- _MATERIAL FOR THE TASK_
■ ■ ■ ■
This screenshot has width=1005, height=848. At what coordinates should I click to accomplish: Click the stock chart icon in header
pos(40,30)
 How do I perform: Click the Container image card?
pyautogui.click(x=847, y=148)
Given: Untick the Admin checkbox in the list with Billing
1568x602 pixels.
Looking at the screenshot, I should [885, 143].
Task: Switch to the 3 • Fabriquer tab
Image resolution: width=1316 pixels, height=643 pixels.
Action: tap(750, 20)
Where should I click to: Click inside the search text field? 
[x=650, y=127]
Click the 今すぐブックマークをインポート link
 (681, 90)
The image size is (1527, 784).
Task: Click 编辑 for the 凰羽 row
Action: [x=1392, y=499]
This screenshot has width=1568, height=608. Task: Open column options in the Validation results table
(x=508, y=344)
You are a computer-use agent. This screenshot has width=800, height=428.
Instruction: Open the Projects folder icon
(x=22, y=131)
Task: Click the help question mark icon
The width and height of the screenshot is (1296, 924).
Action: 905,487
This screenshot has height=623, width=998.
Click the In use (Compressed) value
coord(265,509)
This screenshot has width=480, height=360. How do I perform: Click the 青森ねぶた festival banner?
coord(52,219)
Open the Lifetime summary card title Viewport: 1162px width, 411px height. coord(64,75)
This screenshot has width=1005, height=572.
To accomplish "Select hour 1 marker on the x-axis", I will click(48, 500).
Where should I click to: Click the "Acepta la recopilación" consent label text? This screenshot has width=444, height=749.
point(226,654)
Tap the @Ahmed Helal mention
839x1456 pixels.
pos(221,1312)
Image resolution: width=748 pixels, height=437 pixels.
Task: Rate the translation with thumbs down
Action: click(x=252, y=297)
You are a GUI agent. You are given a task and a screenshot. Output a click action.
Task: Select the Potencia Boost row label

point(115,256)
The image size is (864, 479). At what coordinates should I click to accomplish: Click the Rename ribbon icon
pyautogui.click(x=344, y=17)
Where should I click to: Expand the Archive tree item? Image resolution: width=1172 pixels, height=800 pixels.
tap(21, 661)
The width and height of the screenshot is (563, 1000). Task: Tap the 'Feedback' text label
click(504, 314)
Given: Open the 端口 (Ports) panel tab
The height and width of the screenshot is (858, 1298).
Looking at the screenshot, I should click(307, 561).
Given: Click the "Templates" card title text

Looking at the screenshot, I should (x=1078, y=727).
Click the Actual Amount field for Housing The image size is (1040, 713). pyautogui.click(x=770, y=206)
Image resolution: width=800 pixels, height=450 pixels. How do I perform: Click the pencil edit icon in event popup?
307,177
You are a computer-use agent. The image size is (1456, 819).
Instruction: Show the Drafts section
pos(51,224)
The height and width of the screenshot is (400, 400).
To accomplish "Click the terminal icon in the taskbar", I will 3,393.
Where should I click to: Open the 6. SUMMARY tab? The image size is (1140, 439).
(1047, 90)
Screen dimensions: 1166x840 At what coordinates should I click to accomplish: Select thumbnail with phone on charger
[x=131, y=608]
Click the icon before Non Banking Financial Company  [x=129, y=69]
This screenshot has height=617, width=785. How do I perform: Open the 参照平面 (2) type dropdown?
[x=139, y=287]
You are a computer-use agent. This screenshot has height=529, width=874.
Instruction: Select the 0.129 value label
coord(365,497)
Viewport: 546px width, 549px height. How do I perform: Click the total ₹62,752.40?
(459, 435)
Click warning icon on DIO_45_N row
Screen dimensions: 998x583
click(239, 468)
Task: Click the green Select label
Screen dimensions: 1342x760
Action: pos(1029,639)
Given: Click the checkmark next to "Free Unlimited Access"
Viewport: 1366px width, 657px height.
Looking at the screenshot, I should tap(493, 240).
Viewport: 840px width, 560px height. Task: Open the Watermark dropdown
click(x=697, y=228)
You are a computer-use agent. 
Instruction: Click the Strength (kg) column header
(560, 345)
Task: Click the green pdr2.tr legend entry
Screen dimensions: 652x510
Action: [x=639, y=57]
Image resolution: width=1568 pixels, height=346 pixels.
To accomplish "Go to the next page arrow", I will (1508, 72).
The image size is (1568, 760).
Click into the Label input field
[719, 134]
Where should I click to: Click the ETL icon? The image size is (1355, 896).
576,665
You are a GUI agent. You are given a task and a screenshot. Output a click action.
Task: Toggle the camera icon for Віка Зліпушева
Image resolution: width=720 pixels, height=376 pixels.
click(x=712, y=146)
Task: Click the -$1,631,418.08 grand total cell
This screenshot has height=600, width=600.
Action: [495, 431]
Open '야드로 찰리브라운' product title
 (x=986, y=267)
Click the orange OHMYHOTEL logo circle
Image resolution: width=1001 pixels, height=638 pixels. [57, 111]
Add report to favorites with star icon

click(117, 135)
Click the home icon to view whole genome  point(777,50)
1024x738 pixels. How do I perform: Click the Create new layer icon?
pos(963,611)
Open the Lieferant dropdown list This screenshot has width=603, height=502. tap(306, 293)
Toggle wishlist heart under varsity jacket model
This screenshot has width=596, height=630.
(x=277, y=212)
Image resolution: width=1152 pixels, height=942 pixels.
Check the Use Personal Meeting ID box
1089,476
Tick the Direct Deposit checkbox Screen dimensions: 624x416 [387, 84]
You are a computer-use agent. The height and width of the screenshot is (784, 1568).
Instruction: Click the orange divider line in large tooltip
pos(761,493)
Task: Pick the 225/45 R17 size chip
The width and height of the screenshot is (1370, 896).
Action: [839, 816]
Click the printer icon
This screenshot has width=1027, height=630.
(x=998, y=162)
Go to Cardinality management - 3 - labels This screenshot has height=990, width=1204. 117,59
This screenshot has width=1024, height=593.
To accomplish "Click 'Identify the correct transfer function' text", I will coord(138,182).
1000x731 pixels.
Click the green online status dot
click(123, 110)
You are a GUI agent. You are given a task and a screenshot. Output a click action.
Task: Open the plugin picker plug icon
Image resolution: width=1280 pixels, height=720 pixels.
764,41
■ ■ ■ ■
- _THE TASK_
Set down every entry again, word for word.

- _SOLUTION TO THE EXERCISE_
This screenshot has width=1005, height=848. At what coordinates should I click to accomplish: Click the stock chart icon in header
pos(40,30)
 How do I perform: Click the Container image card?
pyautogui.click(x=847, y=148)
Given: Untick the Admin checkbox in the list with Billing
1568x602 pixels.
Looking at the screenshot, I should [885, 143].
Task: Switch to the 3 • Fabriquer tab
Image resolution: width=1316 pixels, height=643 pixels.
Action: tap(750, 20)
Where should I click to: Click inside the search text field? 
[x=650, y=127]
Click the 今すぐブックマークをインポート link
 (681, 90)
The image size is (1527, 784).
Task: Click 编辑 for the 凰羽 row
Action: [x=1392, y=499]
This screenshot has width=1568, height=608. Task: Open column options in the Validation results table
(x=508, y=344)
You are a computer-use agent. This screenshot has width=800, height=428.
Instruction: Open the Projects folder icon
(x=22, y=131)
Task: Click the help question mark icon
The width and height of the screenshot is (1296, 924).
Action: 905,487
This screenshot has height=623, width=998.
Click the In use (Compressed) value
coord(265,509)
This screenshot has width=480, height=360. How do I perform: Click the 青森ねぶた festival banner?
coord(52,219)
Open the Lifetime summary card title Viewport: 1162px width, 411px height. coord(64,75)
This screenshot has width=1005, height=572.
To accomplish "Select hour 1 marker on the x-axis", I will click(48, 500).
Where should I click to: Click the "Acepta la recopilación" consent label text? This screenshot has width=444, height=749.
point(226,654)
Tap the @Ahmed Helal mention
839x1456 pixels.
pos(221,1312)
Image resolution: width=748 pixels, height=437 pixels.
Task: Rate the translation with thumbs down
Action: click(x=252, y=297)
You are a GUI agent. You are given a task and a screenshot. Output a click action.
Task: Select the Potencia Boost row label

point(115,256)
The image size is (864, 479). At what coordinates should I click to accomplish: Click the Rename ribbon icon
pyautogui.click(x=344, y=17)
Where should I click to: Expand the Archive tree item? Image resolution: width=1172 pixels, height=800 pixels.
tap(21, 661)
The width and height of the screenshot is (563, 1000). Task: Tap the 'Feedback' text label
click(504, 314)
Given: Open the 端口 (Ports) panel tab
The height and width of the screenshot is (858, 1298).
Looking at the screenshot, I should click(307, 561).
Given: Click the "Templates" card title text

Looking at the screenshot, I should (x=1078, y=727).
Click the Actual Amount field for Housing The image size is (1040, 713). pyautogui.click(x=770, y=206)
Image resolution: width=800 pixels, height=450 pixels. How do I perform: Click the pencil edit icon in event popup?
307,177
You are a computer-use agent. The image size is (1456, 819).
Instruction: Show the Drafts section
pos(51,224)
The height and width of the screenshot is (400, 400).
To accomplish "Click the terminal icon in the taskbar", I will 3,393.
Where should I click to: Open the 6. SUMMARY tab? The image size is (1140, 439).
(1047, 90)
Screen dimensions: 1166x840 At what coordinates should I click to accomplish: Select thumbnail with phone on charger
[x=131, y=608]
Click the icon before Non Banking Financial Company  [x=129, y=69]
This screenshot has height=617, width=785. How do I perform: Open the 参照平面 (2) type dropdown?
[x=139, y=287]
You are a computer-use agent. This screenshot has height=529, width=874.
Instruction: Select the 0.129 value label
coord(365,497)
Viewport: 546px width, 549px height. How do I perform: Click the total ₹62,752.40?
(459, 435)
Click warning icon on DIO_45_N row
Screen dimensions: 998x583
click(239, 468)
Task: Click the green Select label
Screen dimensions: 1342x760
Action: pos(1029,639)
Given: Click the checkmark next to "Free Unlimited Access"
Viewport: 1366px width, 657px height.
Looking at the screenshot, I should tap(493, 240).
Viewport: 840px width, 560px height. Task: Open the Watermark dropdown
click(x=697, y=228)
You are a computer-use agent. 
Instruction: Click the Strength (kg) column header
(560, 345)
Task: Click the green pdr2.tr legend entry
Screen dimensions: 652x510
Action: [x=639, y=57]
Image resolution: width=1568 pixels, height=346 pixels.
To accomplish "Go to the next page arrow", I will (1508, 72).
The image size is (1568, 760).
Click into the Label input field
[719, 134]
Where should I click to: Click the ETL icon? The image size is (1355, 896).
576,665
You are a GUI agent. You are given a task and a screenshot. Output a click action.
Task: Toggle the camera icon for Віка Зліпушева
Image resolution: width=720 pixels, height=376 pixels.
click(x=712, y=146)
Task: Click the -$1,631,418.08 grand total cell
This screenshot has height=600, width=600.
Action: [495, 431]
Open '야드로 찰리브라운' product title
 (x=986, y=267)
Click the orange OHMYHOTEL logo circle
Image resolution: width=1001 pixels, height=638 pixels. [57, 111]
Add report to favorites with star icon

click(117, 135)
Click the home icon to view whole genome  point(777,50)
1024x738 pixels. How do I perform: Click the Create new layer icon?
pos(963,611)
Open the Lieferant dropdown list This screenshot has width=603, height=502. tap(306, 293)
Toggle wishlist heart under varsity jacket model
This screenshot has width=596, height=630.
(x=277, y=212)
Image resolution: width=1152 pixels, height=942 pixels.
Check the Use Personal Meeting ID box
1089,476
Tick the Direct Deposit checkbox Screen dimensions: 624x416 [387, 84]
You are a computer-use agent. The height and width of the screenshot is (784, 1568).
Instruction: Click the orange divider line in large tooltip
pos(761,493)
Task: Pick the 225/45 R17 size chip
The width and height of the screenshot is (1370, 896).
Action: [839, 816]
Click the printer icon
This screenshot has width=1027, height=630.
(x=998, y=162)
Go to Cardinality management - 3 - labels This screenshot has height=990, width=1204. 117,59
This screenshot has width=1024, height=593.
To accomplish "Click 'Identify the correct transfer function' text", I will coord(138,182).
1000x731 pixels.
Click the green online status dot
click(123, 110)
You are a GUI agent. You are given a task and a screenshot. Output a click action.
Task: Open the plugin picker plug icon
Image resolution: width=1280 pixels, height=720 pixels.
764,41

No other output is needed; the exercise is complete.